In terms of the way in which the ill-advised engagements in the Middle East have both diminished the belligerents (principally the UK and the US) and how rather than alleviate the very real threat from Muslim extremists these obscenely expensive adventures have made things rather worse, I really have nothing to add.

Though what I was most aware of at the screening was how the movie in a real sense ‘worked’. The audience of extremely ordinary people (rather like the American protagonists) were moved by the film and probably took due note of what the film had to say.

But what makes great art doesn’t necessarily make moral truth.

A recent article about Birth of a Nation in the Guardian illustrates that what makes a great and affecting movie doesn’t necessarily make the world a better place. There were many admirers of Griffith’s epic movie and few who are now feted for their humanity and moral goodness.

So, is this the case with American Sniper? Is it really a propaganda victory for a US-centric view of the world where the good guys who are patriotic and selfless in the name of Truth, Justice and the American Way must triumph against the bad guys with their un-American ways and their faith in Islam?

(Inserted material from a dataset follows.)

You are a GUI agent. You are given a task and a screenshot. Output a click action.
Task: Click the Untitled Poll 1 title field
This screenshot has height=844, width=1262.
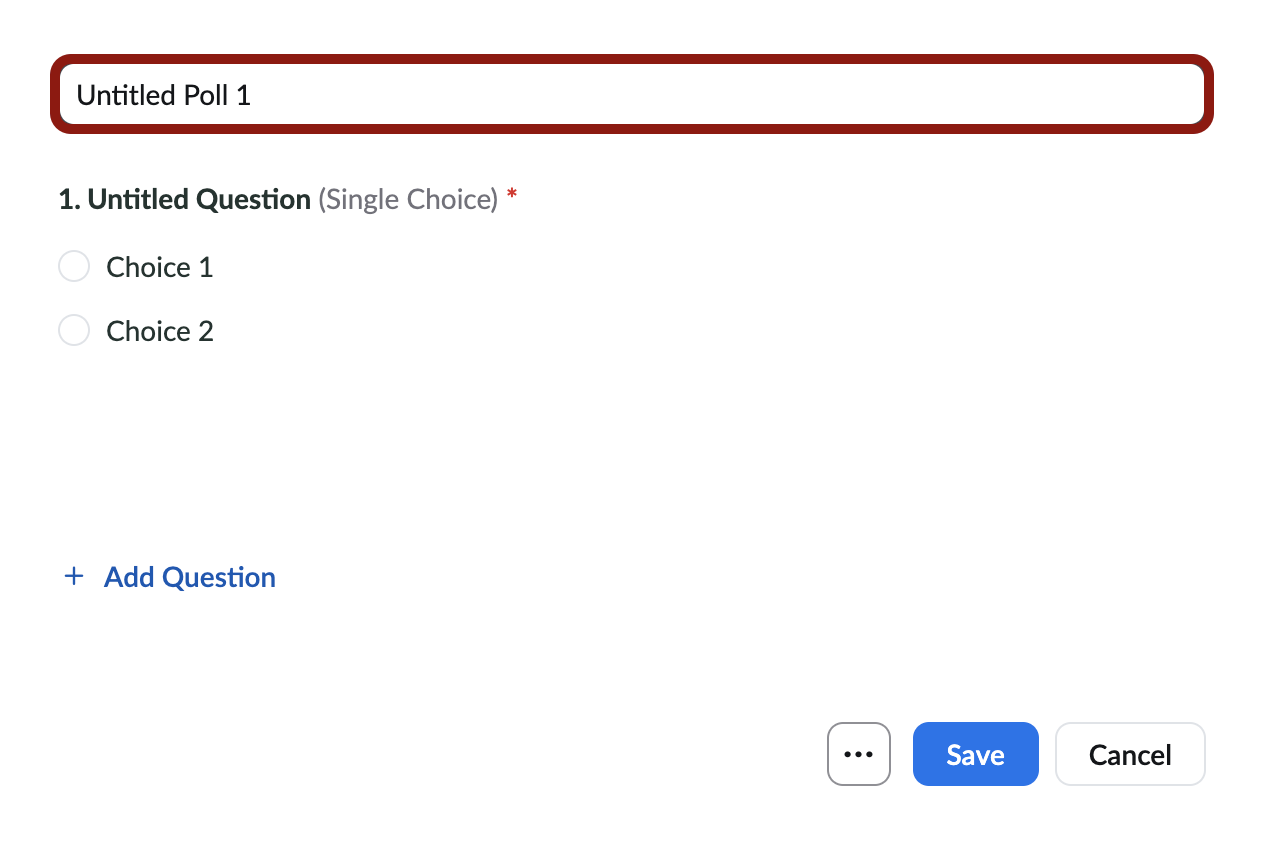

Despite Clint Eastwood’s support for the people who in America I would characterise as a real force for evil, as promulgated by Fox News, the Koch Empire and the GOP, I’m not sure he really is a modern-day DW Griffith: at least not as far as racism is concerned. However, is he nevertheless still an apologist for American adventurism?

This is difficult to answer. Since I despise the American right-wing and the very great harm it is doing the rest of the world, it would be easy for me to say that the tendency in the movie to focus on good guys vs. bad guys and its faith in the essential goodness of America necessarily makes this movie, at least, something which should be condemned. On the other hand, Clint Eastwood, despite being a card-carrying chair-talking Republican and undeniably a Conservative, is too much of an artist to be so one-dimensional and propagandist to present an un-ambivalent message.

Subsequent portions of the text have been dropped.